Neurotoxicity of Cyclodextrin We watched for general neurological symptoms, such as somnolence, irritation, convulsion, paralysis, autotomy, or any other abnormal phenomenon. The tail-flick latency was measured before, and at 5, 10, 30, 60, 120, 240, 360, 480 min and 24 h after injection in a blinded fashion. After the experimental series, rats were perfused with formalin, and the spinal cord was removed from the 12th thoracic to the first sacral vertebra under deep pentobarbital anesthesia. The spinal cords were embedded in acrylic polymer and then sliced in 1-µm transverse sections at the level of cauda equina. The sections were stained with toluidine blue and histologically evaluated under a light microscope. Sections were rated as severe, mild, or normal, as in the intrathecal protocol.

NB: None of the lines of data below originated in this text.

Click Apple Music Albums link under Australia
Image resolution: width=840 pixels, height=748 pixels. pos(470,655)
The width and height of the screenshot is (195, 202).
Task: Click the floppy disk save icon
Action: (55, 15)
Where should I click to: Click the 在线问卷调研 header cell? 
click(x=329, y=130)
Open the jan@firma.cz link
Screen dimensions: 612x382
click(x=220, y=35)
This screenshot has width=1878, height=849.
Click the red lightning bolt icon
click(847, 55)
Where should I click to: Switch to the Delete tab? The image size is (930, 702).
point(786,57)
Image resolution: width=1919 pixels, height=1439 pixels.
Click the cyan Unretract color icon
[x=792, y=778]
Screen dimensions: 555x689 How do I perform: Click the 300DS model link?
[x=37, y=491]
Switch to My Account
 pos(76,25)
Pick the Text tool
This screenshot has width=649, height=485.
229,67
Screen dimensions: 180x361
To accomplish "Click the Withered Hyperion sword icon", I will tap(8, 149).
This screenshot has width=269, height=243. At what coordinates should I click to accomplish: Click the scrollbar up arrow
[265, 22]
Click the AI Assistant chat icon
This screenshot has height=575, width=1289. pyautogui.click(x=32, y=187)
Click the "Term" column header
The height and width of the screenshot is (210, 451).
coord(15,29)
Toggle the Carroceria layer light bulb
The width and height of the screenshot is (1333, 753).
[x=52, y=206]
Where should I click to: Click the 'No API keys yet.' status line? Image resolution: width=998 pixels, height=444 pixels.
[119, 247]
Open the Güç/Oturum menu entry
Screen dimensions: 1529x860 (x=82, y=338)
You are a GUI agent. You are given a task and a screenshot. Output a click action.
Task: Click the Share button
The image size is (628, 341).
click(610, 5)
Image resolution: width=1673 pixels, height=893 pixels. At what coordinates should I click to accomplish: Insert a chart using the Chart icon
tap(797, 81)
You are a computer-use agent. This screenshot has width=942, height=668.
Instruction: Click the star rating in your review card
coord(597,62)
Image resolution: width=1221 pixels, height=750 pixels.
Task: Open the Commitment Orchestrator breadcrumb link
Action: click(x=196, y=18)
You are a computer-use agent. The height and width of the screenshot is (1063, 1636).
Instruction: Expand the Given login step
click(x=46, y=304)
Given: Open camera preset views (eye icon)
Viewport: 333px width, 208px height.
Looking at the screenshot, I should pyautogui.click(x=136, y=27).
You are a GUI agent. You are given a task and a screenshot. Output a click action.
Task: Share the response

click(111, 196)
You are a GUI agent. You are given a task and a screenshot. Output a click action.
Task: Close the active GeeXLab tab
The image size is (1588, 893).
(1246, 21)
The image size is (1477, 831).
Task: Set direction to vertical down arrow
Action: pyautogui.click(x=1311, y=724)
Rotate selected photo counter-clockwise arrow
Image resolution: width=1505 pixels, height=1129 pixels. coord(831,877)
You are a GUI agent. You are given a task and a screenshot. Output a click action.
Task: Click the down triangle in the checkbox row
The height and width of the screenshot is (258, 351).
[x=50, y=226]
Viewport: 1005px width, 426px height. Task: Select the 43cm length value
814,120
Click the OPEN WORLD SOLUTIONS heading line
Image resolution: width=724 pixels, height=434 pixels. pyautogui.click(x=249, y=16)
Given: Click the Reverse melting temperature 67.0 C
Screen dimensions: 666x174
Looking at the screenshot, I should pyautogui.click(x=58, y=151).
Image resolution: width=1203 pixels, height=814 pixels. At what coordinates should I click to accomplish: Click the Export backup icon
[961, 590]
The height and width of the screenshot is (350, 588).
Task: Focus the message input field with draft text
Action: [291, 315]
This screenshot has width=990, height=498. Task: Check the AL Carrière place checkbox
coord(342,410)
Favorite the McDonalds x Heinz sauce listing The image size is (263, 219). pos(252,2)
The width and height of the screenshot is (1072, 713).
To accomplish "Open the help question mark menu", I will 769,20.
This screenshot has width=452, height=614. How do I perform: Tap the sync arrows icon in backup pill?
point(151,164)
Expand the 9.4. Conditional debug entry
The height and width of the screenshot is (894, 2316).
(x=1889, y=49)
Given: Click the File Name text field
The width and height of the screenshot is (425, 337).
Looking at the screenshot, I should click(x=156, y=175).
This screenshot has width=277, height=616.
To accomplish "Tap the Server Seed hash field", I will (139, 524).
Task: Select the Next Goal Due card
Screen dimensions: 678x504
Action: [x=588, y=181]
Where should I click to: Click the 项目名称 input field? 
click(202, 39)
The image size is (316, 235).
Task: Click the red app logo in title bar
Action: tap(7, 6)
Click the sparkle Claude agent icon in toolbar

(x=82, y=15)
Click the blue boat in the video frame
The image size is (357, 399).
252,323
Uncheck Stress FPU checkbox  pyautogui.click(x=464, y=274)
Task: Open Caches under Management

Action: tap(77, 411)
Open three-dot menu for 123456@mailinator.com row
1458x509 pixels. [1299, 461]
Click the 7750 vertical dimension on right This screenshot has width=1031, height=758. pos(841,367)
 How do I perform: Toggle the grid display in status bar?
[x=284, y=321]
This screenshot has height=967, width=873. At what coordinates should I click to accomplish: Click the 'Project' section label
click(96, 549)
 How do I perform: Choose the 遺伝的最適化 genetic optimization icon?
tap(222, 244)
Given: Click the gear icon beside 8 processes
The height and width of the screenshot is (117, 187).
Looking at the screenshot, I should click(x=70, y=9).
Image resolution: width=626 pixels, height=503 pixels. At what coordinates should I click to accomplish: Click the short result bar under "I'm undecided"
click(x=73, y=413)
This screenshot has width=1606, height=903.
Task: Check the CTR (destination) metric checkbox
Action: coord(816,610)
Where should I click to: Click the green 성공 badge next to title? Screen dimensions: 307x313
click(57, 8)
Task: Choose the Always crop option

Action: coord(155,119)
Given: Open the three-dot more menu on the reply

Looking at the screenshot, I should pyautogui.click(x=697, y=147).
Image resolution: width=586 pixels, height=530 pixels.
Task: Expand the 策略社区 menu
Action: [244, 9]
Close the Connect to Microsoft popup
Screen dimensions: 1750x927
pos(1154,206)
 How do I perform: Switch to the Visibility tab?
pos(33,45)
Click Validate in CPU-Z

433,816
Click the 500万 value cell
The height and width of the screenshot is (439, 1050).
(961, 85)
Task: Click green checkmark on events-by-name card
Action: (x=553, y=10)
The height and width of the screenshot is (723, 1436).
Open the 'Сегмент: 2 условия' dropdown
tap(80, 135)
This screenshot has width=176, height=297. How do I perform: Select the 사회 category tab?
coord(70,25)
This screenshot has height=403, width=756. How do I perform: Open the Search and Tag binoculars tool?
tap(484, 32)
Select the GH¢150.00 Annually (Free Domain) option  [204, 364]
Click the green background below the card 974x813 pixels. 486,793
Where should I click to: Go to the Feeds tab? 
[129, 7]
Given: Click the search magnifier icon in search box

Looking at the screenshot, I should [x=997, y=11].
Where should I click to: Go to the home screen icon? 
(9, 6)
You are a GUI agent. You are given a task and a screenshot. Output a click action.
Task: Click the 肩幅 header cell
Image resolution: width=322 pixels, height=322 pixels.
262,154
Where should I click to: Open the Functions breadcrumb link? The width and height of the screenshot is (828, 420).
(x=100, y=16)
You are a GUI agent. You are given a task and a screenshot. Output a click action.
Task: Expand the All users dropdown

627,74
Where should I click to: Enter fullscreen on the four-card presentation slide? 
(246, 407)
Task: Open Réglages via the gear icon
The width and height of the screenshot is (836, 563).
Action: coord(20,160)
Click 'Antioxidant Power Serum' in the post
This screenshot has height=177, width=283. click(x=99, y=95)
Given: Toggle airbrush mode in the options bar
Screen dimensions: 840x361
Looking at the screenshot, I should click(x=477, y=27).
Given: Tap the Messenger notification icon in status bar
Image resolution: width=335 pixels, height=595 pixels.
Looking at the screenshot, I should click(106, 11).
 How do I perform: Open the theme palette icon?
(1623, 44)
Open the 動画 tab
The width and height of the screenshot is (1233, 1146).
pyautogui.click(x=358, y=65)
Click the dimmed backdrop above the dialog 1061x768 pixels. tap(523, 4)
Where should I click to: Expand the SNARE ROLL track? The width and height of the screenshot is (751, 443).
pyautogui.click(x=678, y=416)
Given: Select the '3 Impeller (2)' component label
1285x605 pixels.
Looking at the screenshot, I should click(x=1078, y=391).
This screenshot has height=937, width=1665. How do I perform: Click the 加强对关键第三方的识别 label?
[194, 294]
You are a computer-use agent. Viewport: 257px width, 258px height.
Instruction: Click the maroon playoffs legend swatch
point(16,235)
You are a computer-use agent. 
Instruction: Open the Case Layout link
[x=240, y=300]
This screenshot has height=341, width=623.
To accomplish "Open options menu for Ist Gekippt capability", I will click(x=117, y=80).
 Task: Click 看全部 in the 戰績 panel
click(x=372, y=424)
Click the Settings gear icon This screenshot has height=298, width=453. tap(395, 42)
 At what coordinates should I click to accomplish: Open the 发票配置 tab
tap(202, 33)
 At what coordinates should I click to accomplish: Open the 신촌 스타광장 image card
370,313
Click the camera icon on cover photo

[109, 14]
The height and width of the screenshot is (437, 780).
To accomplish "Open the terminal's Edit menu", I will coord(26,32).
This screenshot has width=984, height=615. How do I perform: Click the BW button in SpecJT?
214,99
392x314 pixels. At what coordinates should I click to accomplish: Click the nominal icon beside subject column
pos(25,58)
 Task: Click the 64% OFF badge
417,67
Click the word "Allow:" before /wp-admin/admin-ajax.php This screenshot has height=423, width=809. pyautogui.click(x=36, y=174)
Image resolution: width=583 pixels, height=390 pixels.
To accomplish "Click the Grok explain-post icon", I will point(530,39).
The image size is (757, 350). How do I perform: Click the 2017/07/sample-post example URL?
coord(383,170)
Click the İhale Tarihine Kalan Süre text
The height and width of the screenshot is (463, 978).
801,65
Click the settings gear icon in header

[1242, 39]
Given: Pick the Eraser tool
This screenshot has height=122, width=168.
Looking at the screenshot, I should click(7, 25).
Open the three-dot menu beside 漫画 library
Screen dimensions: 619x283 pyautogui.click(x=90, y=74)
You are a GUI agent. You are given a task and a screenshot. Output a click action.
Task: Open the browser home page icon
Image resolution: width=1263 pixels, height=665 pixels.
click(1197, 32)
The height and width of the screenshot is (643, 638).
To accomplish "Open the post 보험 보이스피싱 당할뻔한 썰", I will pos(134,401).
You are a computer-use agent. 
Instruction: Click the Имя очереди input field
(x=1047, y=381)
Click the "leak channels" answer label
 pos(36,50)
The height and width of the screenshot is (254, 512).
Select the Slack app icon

Treatment of Data The area under the time-effect curve (AUC) was calculated by integrating the %MPE x minutes using the trapezoidal integration method. To evaluate the duration of the effect of the local anesthetics, the time from the end of the intrathecal injection to the time of %MPE 50% (%MPE50T) was calculated from the time-effect curve. To assess the neurotoxicity of G2-ß-CD, the measured values of tail-flick latency were converted to %MPE, calculated as [(tail-flick latency control)/ (cut-off time control)] x 100. The values of %MPE, AUC, and %MPE50T with each local anesthetic solution are expressed as the mean ± sem.
Statistics
Intrathecal Block All rats had tail movement at the time of intrathecal injection which stopped immediately after injection of the local anesthetic. The site of injection in the dura was observed in all rats at the completion of the experiment, and no neurological dysfunction was observed in the first days after the study. The recovery time of the motor block was significantly shorter than that of the sensory block with all preparations of anesthetics used. The mean times to the recovery of muscle tone after an intrathecal injection of 1% levobupivacaine and 1% levobupivacaine with 50, 100, and 200 mM of G2-ß-CD were 38.3 ± 3.1, 38.1 ± 4.8, 80.0 ± 8.9, and 91.7 ± 7.0 min, respectively (Fig. 2). The mean time to the recovery of muscle tone and the mean AUC of 1% levobupivacaine complexed with 100 and 200 mM of G2-ß-CD were significantly longer than those of 1% levobupivacaine alone.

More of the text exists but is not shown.